Bannisterite is a phyllosilicate mineral named in honor of mineralogist and x-ray crystallographer Dr. Frederick Allen Bannister (1901–1970). It is chemically similar to tamaite, a calcium-dominant member of the ganophyllite group. It was previously identified as ganophyllite in 1936, but it is more structurally related to the stilpnomelane group. It was approved by the IMA in 1967.

== Properties ==
Bannisterite grows in flat platy aggregates. It has smooth cleavages without ruling. It is a pleochroic mineral, which is an optical phenomenon. Depending on which axis the mineral is being inspected on, it appears as it changes colors. on the x axis, the mineral is seen in a colorless to pale yellow color. Common impurities include zinc and sodium. It occurs in sulfuric zinc deposits, as well as at silicate-carbonate hosted zinc deposits. It is associated with quartz, baryte, fluorite, rhodonite, sphalerite, galena, calcite, the apophyllite group and the amphibole supergroup.
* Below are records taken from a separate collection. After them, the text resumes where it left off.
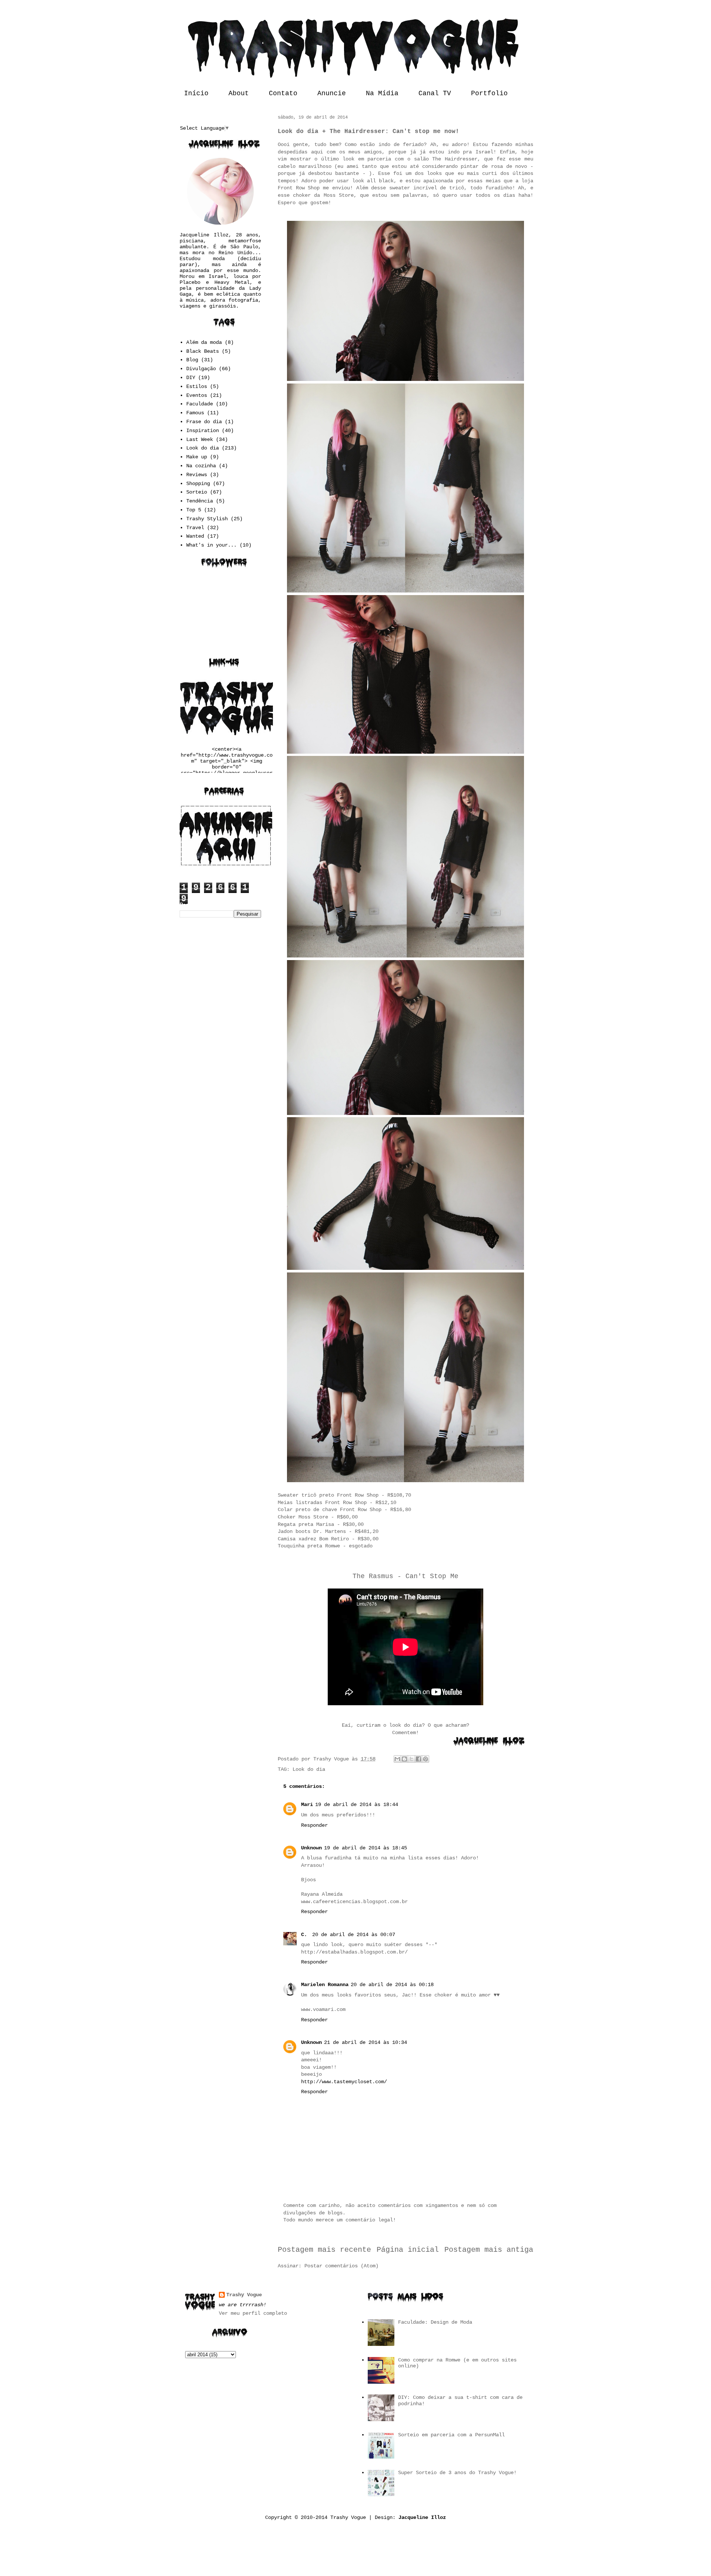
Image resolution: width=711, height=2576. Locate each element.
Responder (314, 1825)
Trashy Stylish (207, 519)
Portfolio (489, 93)
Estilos (196, 386)
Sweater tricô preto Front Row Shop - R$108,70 (344, 1495)
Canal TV (434, 93)
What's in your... (211, 545)
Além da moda (204, 342)
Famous (195, 413)
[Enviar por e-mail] (397, 1759)
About (238, 93)
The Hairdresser (454, 159)
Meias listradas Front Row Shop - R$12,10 (337, 1503)
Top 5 (193, 510)
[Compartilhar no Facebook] (418, 1759)
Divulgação (201, 369)
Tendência (199, 501)
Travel (195, 528)
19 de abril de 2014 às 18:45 (365, 1848)
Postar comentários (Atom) (341, 2266)
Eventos (196, 395)
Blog (192, 360)
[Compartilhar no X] (411, 1759)
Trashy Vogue (244, 2295)
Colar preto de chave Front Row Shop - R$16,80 (344, 1510)
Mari (307, 1804)
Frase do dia (204, 422)
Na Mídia (382, 93)
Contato (283, 93)
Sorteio (196, 492)
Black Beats (202, 351)
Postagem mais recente (324, 2250)
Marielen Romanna (324, 1985)
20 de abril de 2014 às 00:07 (353, 1935)
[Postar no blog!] (404, 1759)
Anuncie (331, 93)
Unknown (311, 1848)
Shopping (198, 484)
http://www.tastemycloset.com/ (344, 2082)
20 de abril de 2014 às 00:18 (392, 1985)
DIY (190, 378)
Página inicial (408, 2250)
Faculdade (199, 404)
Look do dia (309, 1769)
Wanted (195, 536)
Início (196, 93)
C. (305, 1935)
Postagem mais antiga (488, 2250)
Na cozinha (201, 466)
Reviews (196, 475)
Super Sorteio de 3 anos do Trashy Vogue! (457, 2473)
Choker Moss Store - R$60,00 (318, 1517)
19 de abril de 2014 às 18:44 (356, 1804)
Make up (196, 457)
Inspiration (202, 431)
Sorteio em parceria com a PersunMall (451, 2435)
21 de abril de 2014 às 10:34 (365, 2042)
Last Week (199, 439)
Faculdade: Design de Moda (435, 2322)
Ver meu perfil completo (253, 2313)
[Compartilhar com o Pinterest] (425, 1759)
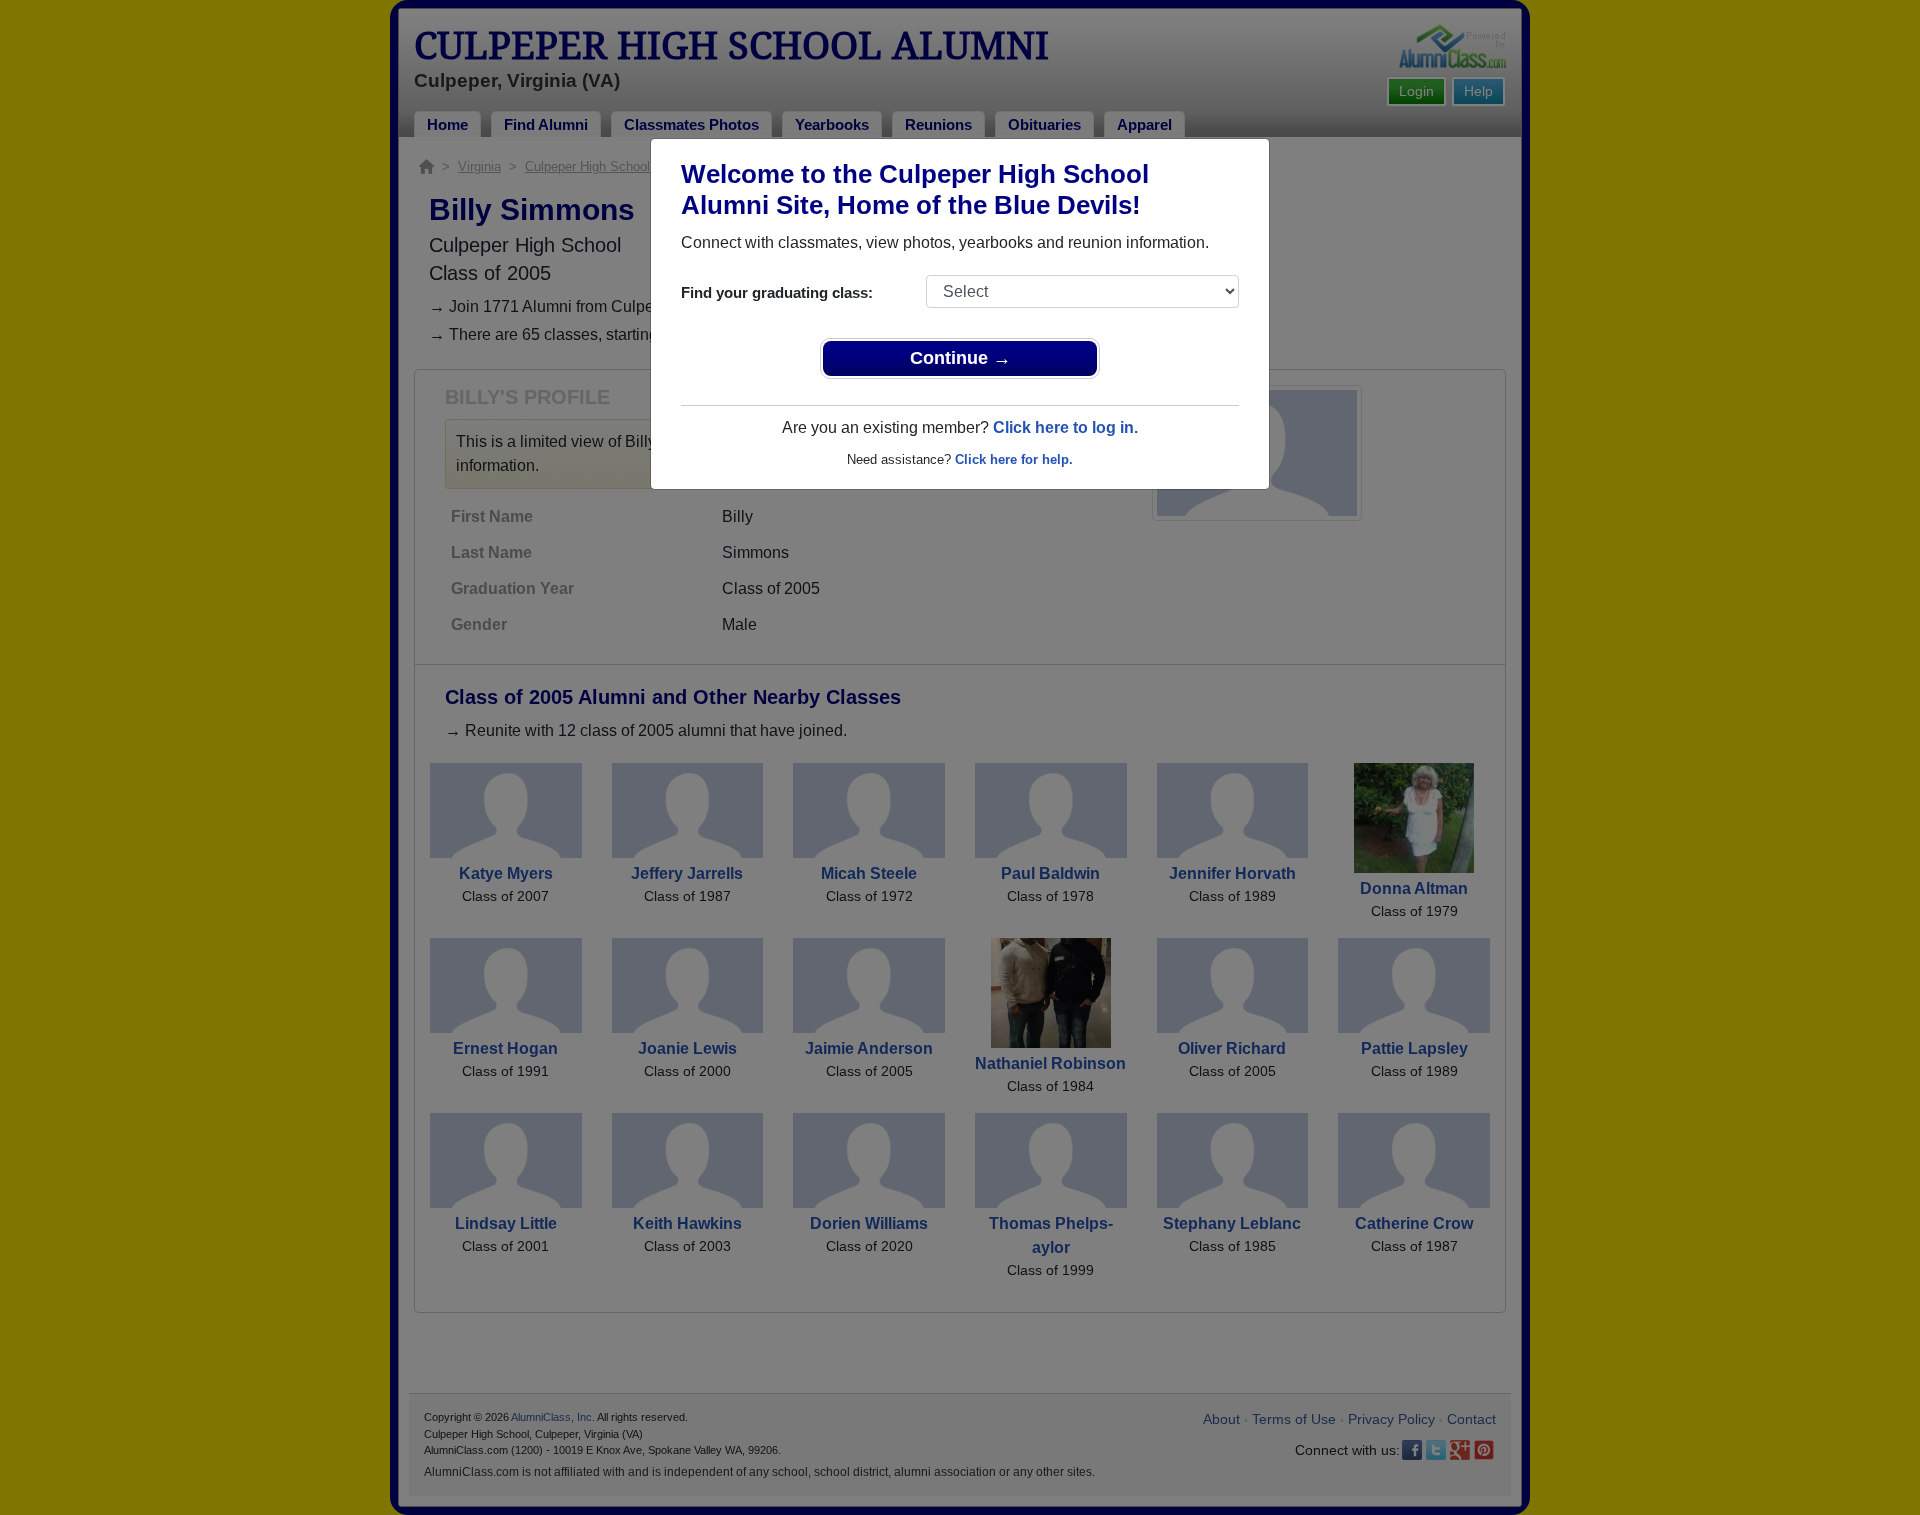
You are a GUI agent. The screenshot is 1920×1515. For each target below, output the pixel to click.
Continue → (960, 358)
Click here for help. (1014, 459)
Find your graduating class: (777, 292)
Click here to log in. (1065, 427)
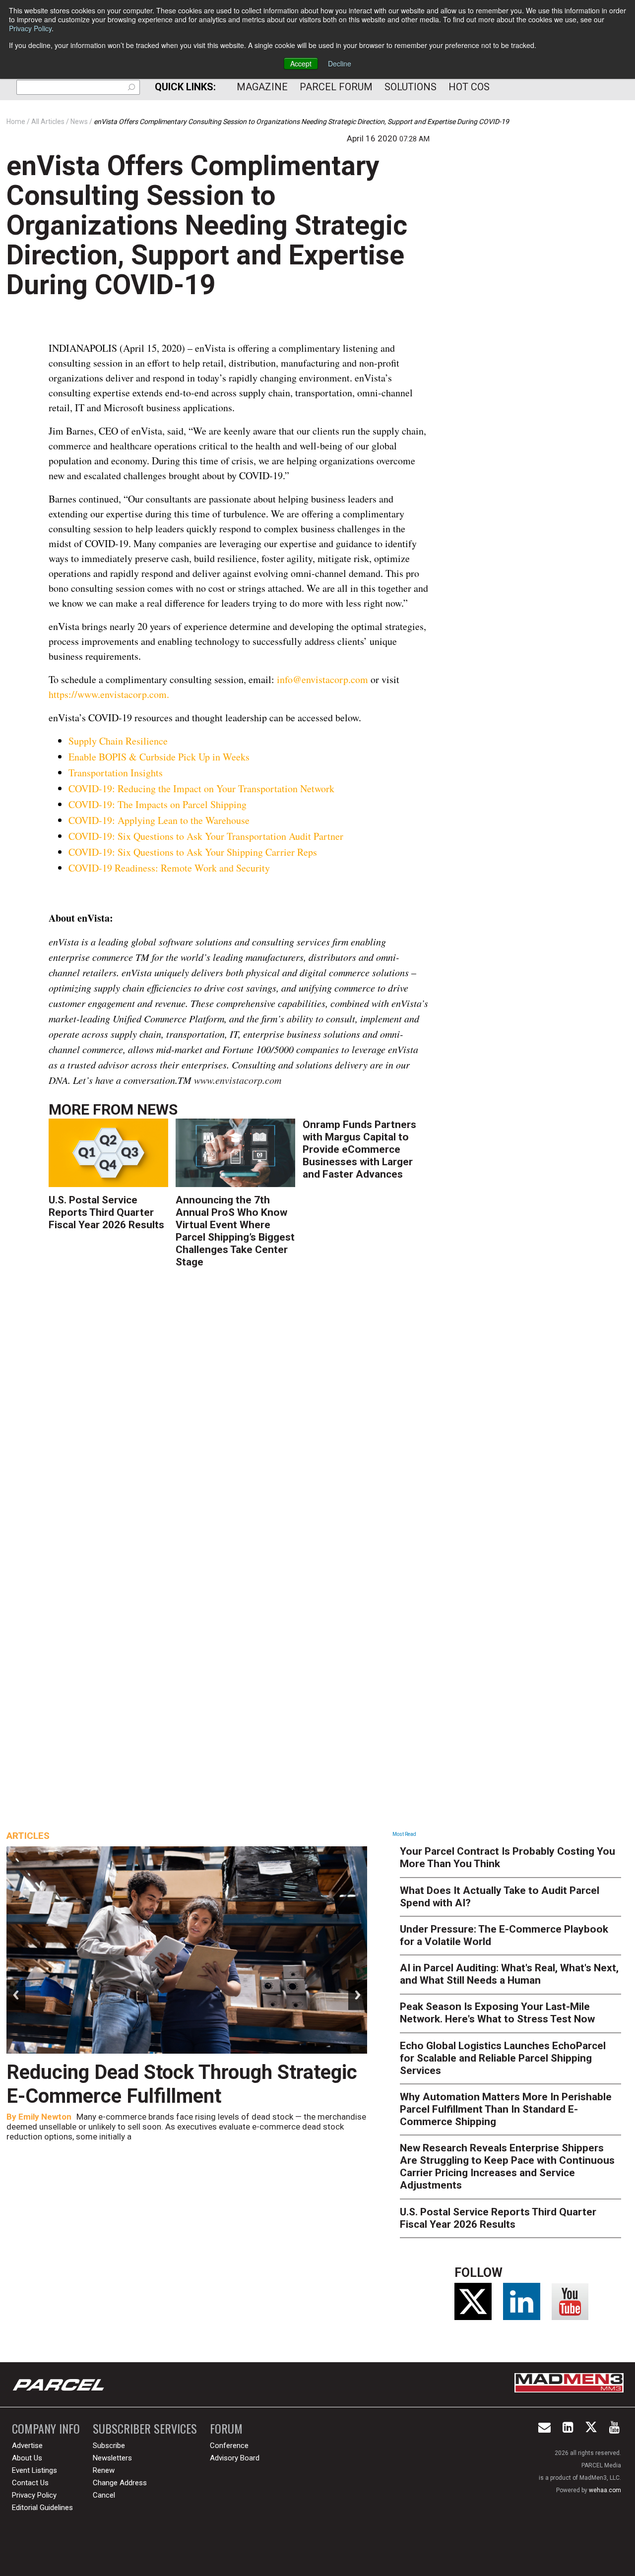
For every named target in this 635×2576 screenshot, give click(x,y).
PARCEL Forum (336, 87)
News (157, 1109)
It doesn't have luminescent properties, under long, or shortwave ultraviolet light. It has a type locality in the Benallt mine in Wales, United Kingdom, and in the Franklin mine, New Jersey, United States. It mainly consists of oxygen (44.64%) silicon (21.43%) and manganese (17.95%), but otherwise contains iron (5.23%), zinc (3.68%), aluminum (2.17%), magnesium (1.89%), hydrogen (1.09%), calcium (0.97%), potassium (0.84%) and sodium (0.12%). It is bladed, meaning it has thin lath-like crystals, and is prismatic, meaning the shape of the crystals are slender prisms. It has a barely detectable radioactivity due to it containing potassium. It has a 11.93 radioactivity measured in Gamma Ray American Petroleum Institute units. The concentration of the mineral measured per GRapi units is 8.39%.